Business
The Office Maturity Wall Is Being Solved at $3,695 a Month
The 90,300-unit office-to-residential pipeline is the preferred resolution for $148 billion in maturing CMBS debt. From Lower Manhattan to downtown Washington, the units it produces land at rents that do not touch the affordability crisis they are credited with solving.

CMBS office delinquency hit 12.34% in January 2026, the highest rate Trepp has recorded for the sector. More than $148 billion in office-backed debt is maturing this year, and lenders who carried distressed loans through the pandemic years are forcing resolution.
The Conversion Pipeline
The 90,300-unit pipeline grew 28% in the past year, a 291% increase since 2022. New York City accounts for 16,358 of those units, with office projects now making up nearly half of all national adaptive reuse activity.
The national office vacancy rate hit 20.2% in Q1 2026, per Cushman & Wakefield. Class A net absorption ran at +1.4 million square feet for the quarter; overall net absorption ran at -4.0 million square feet. Class B and Class C stock, the primary conversion candidates, has no realistic tenant.
What the Units Cost
GFP Real Estate, Metro Loft Management, and Rockwood Capital completed 25 Water Street in 2025 with 1,320 apartments, the largest office-to-residential conversion in US history. Moinian Group's 100 John Street, a few blocks south in Lower Manhattan, rents studios from $3,695 a month.

□ □ □

WORK TASK 1: In the article on office-to-residential conversions, what was the CMBS office delinquency rate in January 2026?
WORK TASK 2: From the article on office-to-residential conversions, extract the stretch from "What the Units" through "from $3,695 a month.".
WORK TASK 3:
Decide whether each statement agrees with the article on office-to-residential conversions. Answer yes or no, and quote the words from the article that decide it.
(a) New York City accounts for 16,358 units of the conversion pipeline.
(b) Moinian Group completed 25 Water Street.
(c) Class A net absorption was negative in Q1 2026.

□ □ □

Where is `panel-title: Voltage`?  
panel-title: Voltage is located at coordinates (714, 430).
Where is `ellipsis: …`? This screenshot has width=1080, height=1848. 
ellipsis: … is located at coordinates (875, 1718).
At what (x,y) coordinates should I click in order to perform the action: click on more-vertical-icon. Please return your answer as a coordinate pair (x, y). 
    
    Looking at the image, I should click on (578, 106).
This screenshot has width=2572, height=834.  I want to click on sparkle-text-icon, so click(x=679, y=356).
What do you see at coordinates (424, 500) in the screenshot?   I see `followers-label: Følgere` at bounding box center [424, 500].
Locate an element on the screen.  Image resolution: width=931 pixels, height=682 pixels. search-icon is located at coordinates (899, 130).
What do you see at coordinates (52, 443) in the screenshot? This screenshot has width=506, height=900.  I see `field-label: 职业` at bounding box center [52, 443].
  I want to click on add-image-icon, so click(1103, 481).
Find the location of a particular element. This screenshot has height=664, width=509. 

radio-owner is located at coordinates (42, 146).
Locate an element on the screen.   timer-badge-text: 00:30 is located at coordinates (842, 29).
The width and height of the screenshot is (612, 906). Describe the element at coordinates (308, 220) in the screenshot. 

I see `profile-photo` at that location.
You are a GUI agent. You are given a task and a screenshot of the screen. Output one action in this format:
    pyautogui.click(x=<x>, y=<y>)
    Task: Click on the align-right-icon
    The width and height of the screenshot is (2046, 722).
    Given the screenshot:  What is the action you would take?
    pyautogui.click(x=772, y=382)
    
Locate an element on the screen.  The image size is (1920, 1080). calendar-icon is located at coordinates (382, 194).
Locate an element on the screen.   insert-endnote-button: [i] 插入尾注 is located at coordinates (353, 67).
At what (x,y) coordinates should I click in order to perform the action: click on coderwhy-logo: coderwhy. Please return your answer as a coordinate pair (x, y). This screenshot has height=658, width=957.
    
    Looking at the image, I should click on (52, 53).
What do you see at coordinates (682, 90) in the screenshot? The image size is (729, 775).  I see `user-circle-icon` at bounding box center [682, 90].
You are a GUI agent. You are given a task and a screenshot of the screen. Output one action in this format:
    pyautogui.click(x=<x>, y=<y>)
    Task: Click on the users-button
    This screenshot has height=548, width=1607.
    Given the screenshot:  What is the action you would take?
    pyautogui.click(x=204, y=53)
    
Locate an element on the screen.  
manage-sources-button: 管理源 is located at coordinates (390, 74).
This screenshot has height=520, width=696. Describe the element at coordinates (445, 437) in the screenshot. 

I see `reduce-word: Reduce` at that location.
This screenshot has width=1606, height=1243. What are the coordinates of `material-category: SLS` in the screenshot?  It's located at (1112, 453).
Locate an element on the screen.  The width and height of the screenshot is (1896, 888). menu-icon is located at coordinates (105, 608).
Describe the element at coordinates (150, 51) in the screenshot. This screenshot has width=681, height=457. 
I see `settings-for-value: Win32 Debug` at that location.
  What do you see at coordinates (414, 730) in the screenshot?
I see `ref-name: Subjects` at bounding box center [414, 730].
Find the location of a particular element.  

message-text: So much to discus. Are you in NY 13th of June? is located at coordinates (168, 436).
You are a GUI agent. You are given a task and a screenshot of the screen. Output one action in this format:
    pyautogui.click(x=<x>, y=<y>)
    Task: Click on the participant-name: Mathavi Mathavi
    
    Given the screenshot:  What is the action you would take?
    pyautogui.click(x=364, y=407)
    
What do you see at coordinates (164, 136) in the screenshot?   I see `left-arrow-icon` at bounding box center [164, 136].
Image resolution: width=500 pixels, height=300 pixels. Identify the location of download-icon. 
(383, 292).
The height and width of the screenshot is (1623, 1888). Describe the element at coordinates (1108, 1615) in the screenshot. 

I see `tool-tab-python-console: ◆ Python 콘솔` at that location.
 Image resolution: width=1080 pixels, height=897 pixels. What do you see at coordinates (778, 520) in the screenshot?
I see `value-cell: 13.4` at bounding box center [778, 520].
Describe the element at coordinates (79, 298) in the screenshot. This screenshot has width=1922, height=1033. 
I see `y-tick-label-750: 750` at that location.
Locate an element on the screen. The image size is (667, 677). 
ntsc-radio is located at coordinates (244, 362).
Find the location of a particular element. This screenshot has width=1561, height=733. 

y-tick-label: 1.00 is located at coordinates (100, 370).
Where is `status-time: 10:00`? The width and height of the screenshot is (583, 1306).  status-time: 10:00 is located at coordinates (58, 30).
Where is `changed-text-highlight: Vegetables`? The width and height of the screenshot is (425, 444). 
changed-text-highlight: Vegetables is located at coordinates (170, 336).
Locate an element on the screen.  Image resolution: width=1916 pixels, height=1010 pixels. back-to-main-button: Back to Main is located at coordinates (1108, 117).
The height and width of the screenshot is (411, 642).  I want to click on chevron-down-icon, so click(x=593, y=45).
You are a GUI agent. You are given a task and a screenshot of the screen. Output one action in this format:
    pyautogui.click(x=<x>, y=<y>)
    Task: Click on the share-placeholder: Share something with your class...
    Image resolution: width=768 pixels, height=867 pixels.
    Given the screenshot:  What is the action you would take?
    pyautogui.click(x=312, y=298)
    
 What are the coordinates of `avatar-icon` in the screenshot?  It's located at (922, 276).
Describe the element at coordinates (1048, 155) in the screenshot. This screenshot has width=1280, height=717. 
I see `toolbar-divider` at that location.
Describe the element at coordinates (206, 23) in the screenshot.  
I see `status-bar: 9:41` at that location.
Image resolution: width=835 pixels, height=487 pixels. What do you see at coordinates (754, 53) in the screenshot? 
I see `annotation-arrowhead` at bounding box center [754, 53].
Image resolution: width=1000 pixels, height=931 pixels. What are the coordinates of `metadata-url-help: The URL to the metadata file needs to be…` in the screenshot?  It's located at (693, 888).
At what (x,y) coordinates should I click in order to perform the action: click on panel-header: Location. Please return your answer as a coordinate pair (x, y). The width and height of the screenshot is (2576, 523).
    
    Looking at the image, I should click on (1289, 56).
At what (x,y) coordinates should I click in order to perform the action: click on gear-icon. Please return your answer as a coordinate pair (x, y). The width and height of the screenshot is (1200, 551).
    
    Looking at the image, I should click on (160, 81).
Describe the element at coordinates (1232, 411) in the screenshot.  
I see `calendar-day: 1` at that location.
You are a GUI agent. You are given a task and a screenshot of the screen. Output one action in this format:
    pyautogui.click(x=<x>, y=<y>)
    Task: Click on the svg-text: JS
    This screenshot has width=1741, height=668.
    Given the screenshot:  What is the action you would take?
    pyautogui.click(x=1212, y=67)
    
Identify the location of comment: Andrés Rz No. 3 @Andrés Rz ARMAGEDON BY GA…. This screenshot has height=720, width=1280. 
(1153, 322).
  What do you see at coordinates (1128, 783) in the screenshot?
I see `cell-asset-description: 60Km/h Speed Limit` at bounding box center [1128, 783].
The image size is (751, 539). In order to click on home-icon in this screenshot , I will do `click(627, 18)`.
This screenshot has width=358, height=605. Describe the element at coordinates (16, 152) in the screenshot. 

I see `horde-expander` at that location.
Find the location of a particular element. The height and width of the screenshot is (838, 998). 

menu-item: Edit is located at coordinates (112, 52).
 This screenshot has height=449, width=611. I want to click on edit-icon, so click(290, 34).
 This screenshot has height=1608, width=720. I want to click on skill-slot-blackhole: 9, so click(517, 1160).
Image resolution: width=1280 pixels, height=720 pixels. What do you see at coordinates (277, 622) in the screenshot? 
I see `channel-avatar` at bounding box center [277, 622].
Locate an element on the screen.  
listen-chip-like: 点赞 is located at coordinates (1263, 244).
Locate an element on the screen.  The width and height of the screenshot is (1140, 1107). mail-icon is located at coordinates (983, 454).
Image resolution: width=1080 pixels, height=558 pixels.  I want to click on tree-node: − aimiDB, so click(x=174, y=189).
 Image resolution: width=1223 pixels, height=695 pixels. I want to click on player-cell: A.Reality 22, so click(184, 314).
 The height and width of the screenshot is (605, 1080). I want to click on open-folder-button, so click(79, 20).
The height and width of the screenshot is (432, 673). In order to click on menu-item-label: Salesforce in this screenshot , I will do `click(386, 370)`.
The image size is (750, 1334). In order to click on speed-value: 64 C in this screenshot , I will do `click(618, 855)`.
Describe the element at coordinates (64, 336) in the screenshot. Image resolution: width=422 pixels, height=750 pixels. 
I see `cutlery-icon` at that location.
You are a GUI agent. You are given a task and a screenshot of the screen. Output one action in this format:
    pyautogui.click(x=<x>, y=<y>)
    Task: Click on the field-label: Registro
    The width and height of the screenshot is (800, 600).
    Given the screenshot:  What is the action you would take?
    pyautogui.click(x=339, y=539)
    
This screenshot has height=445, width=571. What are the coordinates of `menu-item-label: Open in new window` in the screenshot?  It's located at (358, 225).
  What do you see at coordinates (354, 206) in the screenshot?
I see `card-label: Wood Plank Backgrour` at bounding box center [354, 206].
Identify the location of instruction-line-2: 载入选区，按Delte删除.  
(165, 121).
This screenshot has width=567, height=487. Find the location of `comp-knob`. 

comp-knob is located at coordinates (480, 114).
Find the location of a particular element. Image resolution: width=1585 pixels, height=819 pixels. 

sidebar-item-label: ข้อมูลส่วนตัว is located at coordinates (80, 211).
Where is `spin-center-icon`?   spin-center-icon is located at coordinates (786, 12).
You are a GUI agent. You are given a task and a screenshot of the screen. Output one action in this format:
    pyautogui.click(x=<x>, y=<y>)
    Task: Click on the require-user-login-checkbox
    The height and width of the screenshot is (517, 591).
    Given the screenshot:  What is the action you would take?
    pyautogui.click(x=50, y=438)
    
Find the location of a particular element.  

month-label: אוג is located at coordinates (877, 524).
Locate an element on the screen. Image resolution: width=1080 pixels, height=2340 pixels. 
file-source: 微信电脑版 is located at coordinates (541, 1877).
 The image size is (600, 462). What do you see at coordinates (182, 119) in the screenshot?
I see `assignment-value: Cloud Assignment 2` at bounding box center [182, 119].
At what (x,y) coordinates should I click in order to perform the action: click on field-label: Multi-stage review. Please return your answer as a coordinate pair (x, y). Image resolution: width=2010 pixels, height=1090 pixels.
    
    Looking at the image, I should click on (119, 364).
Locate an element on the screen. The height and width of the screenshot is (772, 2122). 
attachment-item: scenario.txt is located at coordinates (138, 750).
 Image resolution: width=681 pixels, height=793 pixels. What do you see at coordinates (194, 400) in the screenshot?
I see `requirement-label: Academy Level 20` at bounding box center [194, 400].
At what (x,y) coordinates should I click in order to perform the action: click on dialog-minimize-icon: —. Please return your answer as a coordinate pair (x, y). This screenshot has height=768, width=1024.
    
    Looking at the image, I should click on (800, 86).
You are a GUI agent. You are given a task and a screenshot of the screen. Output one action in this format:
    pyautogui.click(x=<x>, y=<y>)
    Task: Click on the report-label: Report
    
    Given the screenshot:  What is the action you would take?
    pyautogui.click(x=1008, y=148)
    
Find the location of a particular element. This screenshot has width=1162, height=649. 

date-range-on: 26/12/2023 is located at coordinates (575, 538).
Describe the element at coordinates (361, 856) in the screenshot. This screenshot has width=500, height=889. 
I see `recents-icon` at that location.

□ □ □

WORKED SOLUTION 1: 12.34%

WORKED SOLUTION 2:
What the Units Cost
GFP Real Estate, Metro Loft Management, and Rockwood Capital completed 25 Water Street in 2025 with 1,320 apartments, the largest office-to-residential conversion in US history. Moinian Group's 100 John Street, a few blocks south in Lower Manhattan, rents studios from $3,695 a month.

WORKED SOLUTION 3:
(a) Yes: "New York City accounts for 16,358 of those units"
(b) No: "GFP Real Estate, Metro Loft Management, and Rockwood Capital completed 25 Water Street in 2025"
(c) No: "Class A net absorption ran at +1.4 million square feet for the quarter"